* Collected data entries
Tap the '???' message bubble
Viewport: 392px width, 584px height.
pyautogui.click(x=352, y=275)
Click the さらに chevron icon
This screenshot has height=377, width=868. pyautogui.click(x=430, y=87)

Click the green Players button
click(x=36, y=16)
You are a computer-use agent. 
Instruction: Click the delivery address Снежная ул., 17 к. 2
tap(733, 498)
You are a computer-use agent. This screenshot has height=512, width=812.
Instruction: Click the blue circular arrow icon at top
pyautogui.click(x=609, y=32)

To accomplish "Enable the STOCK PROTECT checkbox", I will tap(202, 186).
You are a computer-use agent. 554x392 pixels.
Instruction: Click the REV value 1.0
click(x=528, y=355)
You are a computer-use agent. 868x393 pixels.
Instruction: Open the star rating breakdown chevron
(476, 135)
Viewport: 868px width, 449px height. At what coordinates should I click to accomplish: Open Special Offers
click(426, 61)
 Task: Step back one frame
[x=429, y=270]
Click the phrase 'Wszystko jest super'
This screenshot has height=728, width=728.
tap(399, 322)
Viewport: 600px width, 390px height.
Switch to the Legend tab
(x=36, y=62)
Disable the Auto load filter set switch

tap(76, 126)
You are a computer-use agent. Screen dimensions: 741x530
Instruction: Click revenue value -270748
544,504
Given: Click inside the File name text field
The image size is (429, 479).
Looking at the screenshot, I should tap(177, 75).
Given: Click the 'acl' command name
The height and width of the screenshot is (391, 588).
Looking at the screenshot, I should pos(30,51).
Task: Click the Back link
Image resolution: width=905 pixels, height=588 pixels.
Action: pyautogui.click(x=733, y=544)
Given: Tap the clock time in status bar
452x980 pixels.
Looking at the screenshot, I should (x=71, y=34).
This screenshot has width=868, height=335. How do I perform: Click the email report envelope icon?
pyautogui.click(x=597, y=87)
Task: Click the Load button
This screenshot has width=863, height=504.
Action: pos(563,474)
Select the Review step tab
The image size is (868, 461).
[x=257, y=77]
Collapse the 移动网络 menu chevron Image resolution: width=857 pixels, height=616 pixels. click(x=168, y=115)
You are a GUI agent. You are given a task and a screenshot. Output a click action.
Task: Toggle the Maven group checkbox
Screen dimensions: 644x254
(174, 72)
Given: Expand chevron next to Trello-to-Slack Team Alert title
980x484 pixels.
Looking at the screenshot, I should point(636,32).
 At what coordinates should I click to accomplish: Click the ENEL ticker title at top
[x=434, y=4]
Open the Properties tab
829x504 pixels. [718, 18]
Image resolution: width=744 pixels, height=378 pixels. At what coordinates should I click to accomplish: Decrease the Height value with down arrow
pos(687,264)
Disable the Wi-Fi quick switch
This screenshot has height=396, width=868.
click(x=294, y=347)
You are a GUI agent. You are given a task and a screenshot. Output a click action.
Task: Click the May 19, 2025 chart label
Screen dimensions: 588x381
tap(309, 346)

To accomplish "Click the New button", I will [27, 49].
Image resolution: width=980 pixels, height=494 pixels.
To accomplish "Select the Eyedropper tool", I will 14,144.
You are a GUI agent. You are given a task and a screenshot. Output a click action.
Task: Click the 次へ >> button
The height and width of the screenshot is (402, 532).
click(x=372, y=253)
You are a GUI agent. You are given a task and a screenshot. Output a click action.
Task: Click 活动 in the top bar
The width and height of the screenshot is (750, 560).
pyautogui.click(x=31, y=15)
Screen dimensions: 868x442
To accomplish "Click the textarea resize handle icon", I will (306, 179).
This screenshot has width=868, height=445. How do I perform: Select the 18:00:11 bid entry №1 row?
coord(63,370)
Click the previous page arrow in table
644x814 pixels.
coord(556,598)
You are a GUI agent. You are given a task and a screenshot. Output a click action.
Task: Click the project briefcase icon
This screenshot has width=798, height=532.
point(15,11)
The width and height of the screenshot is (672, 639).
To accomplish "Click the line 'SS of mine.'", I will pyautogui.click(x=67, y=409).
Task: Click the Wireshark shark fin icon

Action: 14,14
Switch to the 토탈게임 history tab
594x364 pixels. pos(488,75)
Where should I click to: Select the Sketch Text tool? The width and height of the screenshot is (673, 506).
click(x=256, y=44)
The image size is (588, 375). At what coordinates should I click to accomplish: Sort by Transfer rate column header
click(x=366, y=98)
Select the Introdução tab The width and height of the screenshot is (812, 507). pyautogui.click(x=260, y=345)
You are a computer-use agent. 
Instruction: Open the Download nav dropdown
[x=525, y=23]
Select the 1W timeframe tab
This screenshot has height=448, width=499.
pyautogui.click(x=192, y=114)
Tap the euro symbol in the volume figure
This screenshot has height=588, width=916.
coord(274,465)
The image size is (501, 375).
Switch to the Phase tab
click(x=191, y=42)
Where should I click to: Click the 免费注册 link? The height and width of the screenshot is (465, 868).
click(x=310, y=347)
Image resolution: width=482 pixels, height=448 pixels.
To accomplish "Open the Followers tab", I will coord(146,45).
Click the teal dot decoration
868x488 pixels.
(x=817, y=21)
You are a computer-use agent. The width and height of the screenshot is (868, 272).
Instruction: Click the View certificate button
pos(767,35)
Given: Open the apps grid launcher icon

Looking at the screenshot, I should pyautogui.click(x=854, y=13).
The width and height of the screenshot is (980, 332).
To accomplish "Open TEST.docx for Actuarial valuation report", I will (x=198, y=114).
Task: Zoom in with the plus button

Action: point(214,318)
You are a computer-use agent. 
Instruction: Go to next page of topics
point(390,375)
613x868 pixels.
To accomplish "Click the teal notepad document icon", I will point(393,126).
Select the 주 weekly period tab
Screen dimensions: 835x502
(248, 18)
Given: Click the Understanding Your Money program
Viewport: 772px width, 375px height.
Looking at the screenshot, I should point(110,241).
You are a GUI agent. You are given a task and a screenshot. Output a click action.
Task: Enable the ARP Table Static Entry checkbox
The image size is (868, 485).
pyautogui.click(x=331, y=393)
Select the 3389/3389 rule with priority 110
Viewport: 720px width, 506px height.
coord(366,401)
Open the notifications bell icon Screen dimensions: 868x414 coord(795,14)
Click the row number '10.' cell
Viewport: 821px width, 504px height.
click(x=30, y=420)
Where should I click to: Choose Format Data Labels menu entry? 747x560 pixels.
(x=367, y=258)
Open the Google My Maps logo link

* Problem requirements
What you return must match the data above character for character.

* Task result
Tap the '???' message bubble
Viewport: 392px width, 584px height.
pyautogui.click(x=352, y=275)
Click the さらに chevron icon
This screenshot has height=377, width=868. pyautogui.click(x=430, y=87)

Click the green Players button
click(x=36, y=16)
You are a computer-use agent. 
Instruction: Click the delivery address Снежная ул., 17 к. 2
tap(733, 498)
You are a computer-use agent. This screenshot has height=512, width=812.
Instruction: Click the blue circular arrow icon at top
pyautogui.click(x=609, y=32)

To accomplish "Enable the STOCK PROTECT checkbox", I will tap(202, 186).
You are a computer-use agent. 554x392 pixels.
Instruction: Click the REV value 1.0
click(x=528, y=355)
You are a computer-use agent. 868x393 pixels.
Instruction: Open the star rating breakdown chevron
(476, 135)
Viewport: 868px width, 449px height. At what coordinates should I click to accomplish: Open Special Offers
click(426, 61)
 Task: Step back one frame
[x=429, y=270]
Click the phrase 'Wszystko jest super'
This screenshot has height=728, width=728.
tap(399, 322)
Viewport: 600px width, 390px height.
Switch to the Legend tab
(x=36, y=62)
Disable the Auto load filter set switch

tap(76, 126)
You are a computer-use agent. Screen dimensions: 741x530
Instruction: Click revenue value -270748
544,504
Given: Click inside the File name text field
The image size is (429, 479).
Looking at the screenshot, I should tap(177, 75).
Given: Click the 'acl' command name
The height and width of the screenshot is (391, 588).
Looking at the screenshot, I should pos(30,51).
Task: Click the Back link
Image resolution: width=905 pixels, height=588 pixels.
Action: pyautogui.click(x=733, y=544)
Given: Tap the clock time in status bar
452x980 pixels.
Looking at the screenshot, I should (x=71, y=34).
This screenshot has width=868, height=335. How do I perform: Click the email report envelope icon?
pyautogui.click(x=597, y=87)
Task: Click the Load button
This screenshot has width=863, height=504.
Action: pos(563,474)
Select the Review step tab
The image size is (868, 461).
[x=257, y=77]
Collapse the 移动网络 menu chevron Image resolution: width=857 pixels, height=616 pixels. click(x=168, y=115)
You are a GUI agent. You are given a task and a screenshot. Output a click action.
Task: Toggle the Maven group checkbox
Screen dimensions: 644x254
(174, 72)
Given: Expand chevron next to Trello-to-Slack Team Alert title
980x484 pixels.
Looking at the screenshot, I should point(636,32).
 At what coordinates should I click to accomplish: Click the ENEL ticker title at top
[x=434, y=4]
Open the Properties tab
829x504 pixels. [718, 18]
Image resolution: width=744 pixels, height=378 pixels. At what coordinates should I click to accomplish: Decrease the Height value with down arrow
pos(687,264)
Disable the Wi-Fi quick switch
This screenshot has height=396, width=868.
click(x=294, y=347)
You are a GUI agent. You are given a task and a screenshot. Output a click action.
Task: Click the May 19, 2025 chart label
Screen dimensions: 588x381
tap(309, 346)

To accomplish "Click the New button", I will [27, 49].
Image resolution: width=980 pixels, height=494 pixels.
To accomplish "Select the Eyedropper tool", I will 14,144.
You are a GUI agent. You are given a task and a screenshot. Output a click action.
Task: Click the 次へ >> button
The height and width of the screenshot is (402, 532).
click(x=372, y=253)
You are a GUI agent. You are given a task and a screenshot. Output a click action.
Task: Click 活动 in the top bar
The width and height of the screenshot is (750, 560).
pyautogui.click(x=31, y=15)
Screen dimensions: 868x442
To accomplish "Click the textarea resize handle icon", I will (306, 179).
This screenshot has width=868, height=445. How do I perform: Select the 18:00:11 bid entry №1 row?
coord(63,370)
Click the previous page arrow in table
644x814 pixels.
coord(556,598)
You are a GUI agent. You are given a task and a screenshot. Output a click action.
Task: Click the project briefcase icon
This screenshot has width=798, height=532.
point(15,11)
The width and height of the screenshot is (672, 639).
To accomplish "Click the line 'SS of mine.'", I will pyautogui.click(x=67, y=409).
Task: Click the Wireshark shark fin icon

Action: 14,14
Switch to the 토탈게임 history tab
594x364 pixels. pos(488,75)
Where should I click to: Select the Sketch Text tool? The width and height of the screenshot is (673, 506).
click(x=256, y=44)
The image size is (588, 375). At what coordinates should I click to accomplish: Sort by Transfer rate column header
click(x=366, y=98)
Select the Introdução tab The width and height of the screenshot is (812, 507). pyautogui.click(x=260, y=345)
You are a computer-use agent. 
Instruction: Open the Download nav dropdown
[x=525, y=23]
Select the 1W timeframe tab
This screenshot has height=448, width=499.
pyautogui.click(x=192, y=114)
Tap the euro symbol in the volume figure
This screenshot has height=588, width=916.
coord(274,465)
The image size is (501, 375).
Switch to the Phase tab
click(x=191, y=42)
Where should I click to: Click the 免费注册 link? The height and width of the screenshot is (465, 868).
click(x=310, y=347)
Image resolution: width=482 pixels, height=448 pixels.
To accomplish "Open the Followers tab", I will coord(146,45).
Click the teal dot decoration
868x488 pixels.
(x=817, y=21)
You are a computer-use agent. The width and height of the screenshot is (868, 272).
Instruction: Click the View certificate button
pos(767,35)
Given: Open the apps grid launcher icon

Looking at the screenshot, I should pyautogui.click(x=854, y=13).
The width and height of the screenshot is (980, 332).
To accomplish "Open TEST.docx for Actuarial valuation report", I will (x=198, y=114).
Task: Zoom in with the plus button

Action: point(214,318)
You are a computer-use agent. 
Instruction: Go to next page of topics
point(390,375)
613x868 pixels.
To accomplish "Click the teal notepad document icon", I will point(393,126).
Select the 주 weekly period tab
Screen dimensions: 835x502
(248, 18)
Given: Click the Understanding Your Money program
Viewport: 772px width, 375px height.
Looking at the screenshot, I should point(110,241).
You are a GUI agent. You are given a task and a screenshot. Output a click action.
Task: Enable the ARP Table Static Entry checkbox
The image size is (868, 485).
pyautogui.click(x=331, y=393)
Select the 3389/3389 rule with priority 110
Viewport: 720px width, 506px height.
coord(366,401)
Open the notifications bell icon Screen dimensions: 868x414 coord(795,14)
Click the row number '10.' cell
Viewport: 821px width, 504px height.
click(x=30, y=420)
Where should I click to: Choose Format Data Labels menu entry? 747x560 pixels.
(x=367, y=258)
Open the Google My Maps logo link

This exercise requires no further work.